Drawing Attention with Light and Shadow

The human brain is a powerful hub of magic. It is able to take a two-dimensional image of light reflected onto a retina and conjure a three-dimensional field. This “illusion of depth” spell requires certain components. You need perspective, parallax, focus, and occultation. As a final ingredient, artists (magicians of the comic book world) use the interplay of light and shadow.

One artistic school of light and shadow manipulation that arose during the Italian Renaissance is “chiaroscuro”, which is Italian for “light dark.” It is the use of extreme contrasts, bright light areas and deep shadows, in composition. This style has a multi-faceted effect on the reader, as detailed below. Comics can use these same techniques, and few are as well-trained in this spell as Mike Mignola, the creator of the Hellboy series. Chapter One of the Seed of Destruction arc, with story and images by Mike Mignola, script by John Byne, and colors by Mark Chiarello, demonstrates a mastery of chiaroscuro comics.

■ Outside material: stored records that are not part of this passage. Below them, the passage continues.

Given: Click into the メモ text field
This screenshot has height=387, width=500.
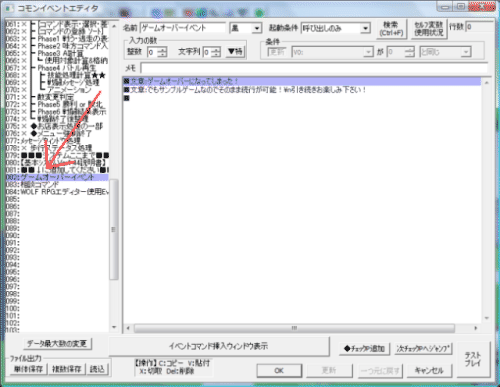Looking at the screenshot, I should pyautogui.click(x=314, y=68).
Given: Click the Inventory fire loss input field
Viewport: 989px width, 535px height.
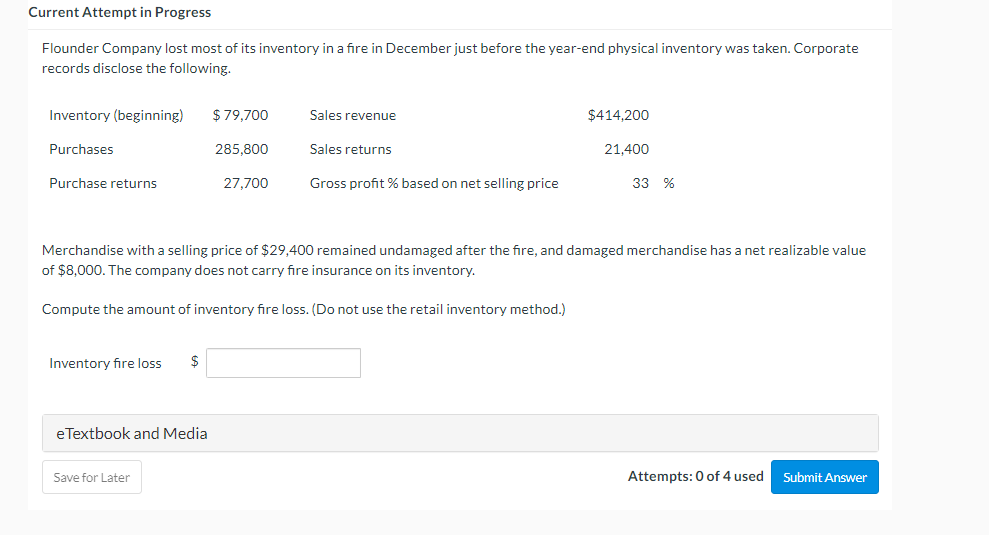Looking at the screenshot, I should (x=283, y=363).
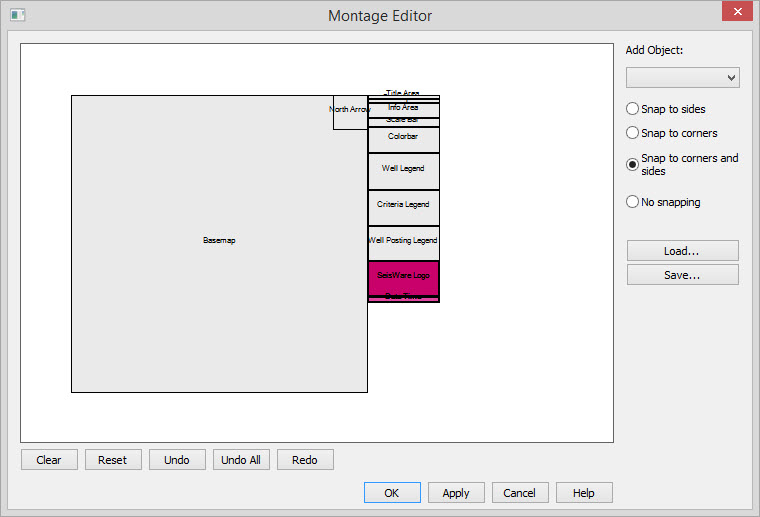
Task: Click Undo button
Action: click(177, 460)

Look at these faces. Often, comics will use color gradients to achieve depth. Not Mignola and company. The faces are colored in two tones: the color of the character’s flesh, and black for shadows. Despite this simplicity, the magic works. Our brains interpret these faces as having depth. Notice how in this drawing, the hypothetical light source is consistent. All of the faces are lit on the reader’s left and in shadows on the reader’s right. This consistency helps the reality of the panel and doesn’t break the illusion.

The same principle applies to architecture. An outline, a color for the areas that are lit, and deep, inky black for the shadows. Because of Mignola’s magic mastery, our brain fills in so many details that aren’t actually there. We the readers help finish the illusion, entirely subconsciously. The trees on the right side of the panel are the same black as the building, with no border separating the two. Yet, our brains can separate the smooth, angular lines of a building and the small, staccato leaves. The finer details, like drawing or coloring every single leaf or branch, is actually unnecessary.

In this panel, bright and dark are juxtaposed to divide foreground, midground, and background. When one thing is in front of another in a drawing or image, our brains will interpret that to mean the one in front is closer and the one that is partially covered is far away.1 Here, the foreground is the brightest part of the drawing. The midground is entirely in black. The background is a color somewhere between the two. The emotion on Dr. Bruttenholm’s face is thus quite literally foregrounded, and details that are less necessary to this particular moment, such as the setting or details on Hellboy, are literally backgrounded.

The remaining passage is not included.